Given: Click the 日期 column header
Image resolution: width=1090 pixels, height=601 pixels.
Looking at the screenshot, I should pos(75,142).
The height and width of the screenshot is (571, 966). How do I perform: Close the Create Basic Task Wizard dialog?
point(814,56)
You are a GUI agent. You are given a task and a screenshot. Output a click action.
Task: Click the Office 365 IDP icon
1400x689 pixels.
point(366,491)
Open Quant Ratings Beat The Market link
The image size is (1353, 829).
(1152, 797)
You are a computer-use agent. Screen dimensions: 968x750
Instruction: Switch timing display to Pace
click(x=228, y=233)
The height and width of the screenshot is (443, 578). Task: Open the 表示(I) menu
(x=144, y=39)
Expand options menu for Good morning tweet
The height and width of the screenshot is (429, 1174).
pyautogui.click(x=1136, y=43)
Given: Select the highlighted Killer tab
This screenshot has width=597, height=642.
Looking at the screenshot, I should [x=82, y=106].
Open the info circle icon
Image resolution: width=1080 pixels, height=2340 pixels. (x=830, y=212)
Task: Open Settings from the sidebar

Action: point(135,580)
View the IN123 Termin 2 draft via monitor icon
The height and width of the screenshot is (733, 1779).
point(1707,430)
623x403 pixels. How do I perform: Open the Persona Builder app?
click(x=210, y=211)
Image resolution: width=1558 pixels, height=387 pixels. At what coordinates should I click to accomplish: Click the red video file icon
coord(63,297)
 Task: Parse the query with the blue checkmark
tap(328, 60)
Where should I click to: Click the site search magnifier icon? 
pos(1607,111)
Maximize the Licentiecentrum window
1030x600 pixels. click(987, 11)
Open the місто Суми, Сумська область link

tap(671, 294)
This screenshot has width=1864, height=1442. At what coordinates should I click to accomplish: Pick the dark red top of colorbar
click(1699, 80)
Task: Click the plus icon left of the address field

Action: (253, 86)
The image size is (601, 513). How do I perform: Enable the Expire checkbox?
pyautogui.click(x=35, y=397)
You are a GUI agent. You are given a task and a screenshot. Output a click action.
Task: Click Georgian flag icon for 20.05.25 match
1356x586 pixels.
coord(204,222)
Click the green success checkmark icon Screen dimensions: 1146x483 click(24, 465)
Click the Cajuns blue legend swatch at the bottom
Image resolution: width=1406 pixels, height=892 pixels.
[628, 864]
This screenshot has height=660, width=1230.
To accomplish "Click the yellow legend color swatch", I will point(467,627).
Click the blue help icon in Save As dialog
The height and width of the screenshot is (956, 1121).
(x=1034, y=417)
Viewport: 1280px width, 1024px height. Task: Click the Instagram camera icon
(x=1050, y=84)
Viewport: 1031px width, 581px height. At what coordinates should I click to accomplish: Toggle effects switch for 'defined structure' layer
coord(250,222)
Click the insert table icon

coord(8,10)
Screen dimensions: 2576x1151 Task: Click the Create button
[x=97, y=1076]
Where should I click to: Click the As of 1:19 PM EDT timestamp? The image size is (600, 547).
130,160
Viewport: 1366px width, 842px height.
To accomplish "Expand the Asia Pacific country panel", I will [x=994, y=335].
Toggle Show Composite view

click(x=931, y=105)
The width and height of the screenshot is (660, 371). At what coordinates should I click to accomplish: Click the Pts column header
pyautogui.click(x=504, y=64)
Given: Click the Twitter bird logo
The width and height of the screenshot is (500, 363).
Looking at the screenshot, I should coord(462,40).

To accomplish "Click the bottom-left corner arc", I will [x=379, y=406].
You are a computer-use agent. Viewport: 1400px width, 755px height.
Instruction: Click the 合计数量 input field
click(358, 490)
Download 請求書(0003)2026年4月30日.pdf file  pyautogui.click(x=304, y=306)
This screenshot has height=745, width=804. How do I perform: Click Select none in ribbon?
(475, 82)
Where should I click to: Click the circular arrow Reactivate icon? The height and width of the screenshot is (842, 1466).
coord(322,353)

# TASK BRIEF
Restate the entries above. Match them exactly.

# SOLVED EXERCISE
Given: Click the 日期 column header
Image resolution: width=1090 pixels, height=601 pixels.
Looking at the screenshot, I should pos(75,142).
The height and width of the screenshot is (571, 966). How do I perform: Close the Create Basic Task Wizard dialog?
point(814,56)
You are a GUI agent. You are given a task and a screenshot. Output a click action.
Task: Click the Office 365 IDP icon
1400x689 pixels.
point(366,491)
Open Quant Ratings Beat The Market link
The image size is (1353, 829).
(1152, 797)
You are a computer-use agent. Screen dimensions: 968x750
Instruction: Switch timing display to Pace
click(x=228, y=233)
The height and width of the screenshot is (443, 578). Task: Open the 表示(I) menu
(x=144, y=39)
Expand options menu for Good morning tweet
The height and width of the screenshot is (429, 1174).
pyautogui.click(x=1136, y=43)
Given: Select the highlighted Killer tab
This screenshot has width=597, height=642.
Looking at the screenshot, I should [x=82, y=106].
Open the info circle icon
Image resolution: width=1080 pixels, height=2340 pixels. (x=830, y=212)
Task: Open Settings from the sidebar

Action: point(135,580)
View the IN123 Termin 2 draft via monitor icon
The height and width of the screenshot is (733, 1779).
point(1707,430)
623x403 pixels. How do I perform: Open the Persona Builder app?
click(x=210, y=211)
Image resolution: width=1558 pixels, height=387 pixels. At what coordinates should I click to accomplish: Click the red video file icon
coord(63,297)
 Task: Parse the query with the blue checkmark
tap(328, 60)
Where should I click to: Click the site search magnifier icon? 
pos(1607,111)
Maximize the Licentiecentrum window
1030x600 pixels. click(987, 11)
Open the місто Суми, Сумська область link

tap(671, 294)
This screenshot has width=1864, height=1442. At what coordinates should I click to accomplish: Pick the dark red top of colorbar
click(1699, 80)
Task: Click the plus icon left of the address field

Action: (253, 86)
The image size is (601, 513). How do I perform: Enable the Expire checkbox?
pyautogui.click(x=35, y=397)
You are a GUI agent. You are given a task and a screenshot. Output a click action.
Task: Click Georgian flag icon for 20.05.25 match
1356x586 pixels.
coord(204,222)
Click the green success checkmark icon Screen dimensions: 1146x483 click(24, 465)
Click the Cajuns blue legend swatch at the bottom
Image resolution: width=1406 pixels, height=892 pixels.
[628, 864]
This screenshot has height=660, width=1230.
To accomplish "Click the yellow legend color swatch", I will point(467,627).
Click the blue help icon in Save As dialog
The height and width of the screenshot is (956, 1121).
(x=1034, y=417)
Viewport: 1280px width, 1024px height. Task: Click the Instagram camera icon
(x=1050, y=84)
Viewport: 1031px width, 581px height. At what coordinates should I click to accomplish: Toggle effects switch for 'defined structure' layer
coord(250,222)
Click the insert table icon

coord(8,10)
Screen dimensions: 2576x1151 Task: Click the Create button
[x=97, y=1076]
Where should I click to: Click the As of 1:19 PM EDT timestamp? The image size is (600, 547).
130,160
Viewport: 1366px width, 842px height.
To accomplish "Expand the Asia Pacific country panel", I will [x=994, y=335].
Toggle Show Composite view

click(x=931, y=105)
The width and height of the screenshot is (660, 371). At what coordinates should I click to accomplish: Click the Pts column header
pyautogui.click(x=504, y=64)
Given: Click the Twitter bird logo
The width and height of the screenshot is (500, 363).
Looking at the screenshot, I should coord(462,40).

To accomplish "Click the bottom-left corner arc", I will [x=379, y=406].
You are a computer-use agent. Viewport: 1400px width, 755px height.
Instruction: Click the 合计数量 input field
click(358, 490)
Download 請求書(0003)2026年4月30日.pdf file  pyautogui.click(x=304, y=306)
This screenshot has height=745, width=804. How do I perform: Click Select none in ribbon?
(475, 82)
Where should I click to: Click the circular arrow Reactivate icon? The height and width of the screenshot is (842, 1466).
coord(322,353)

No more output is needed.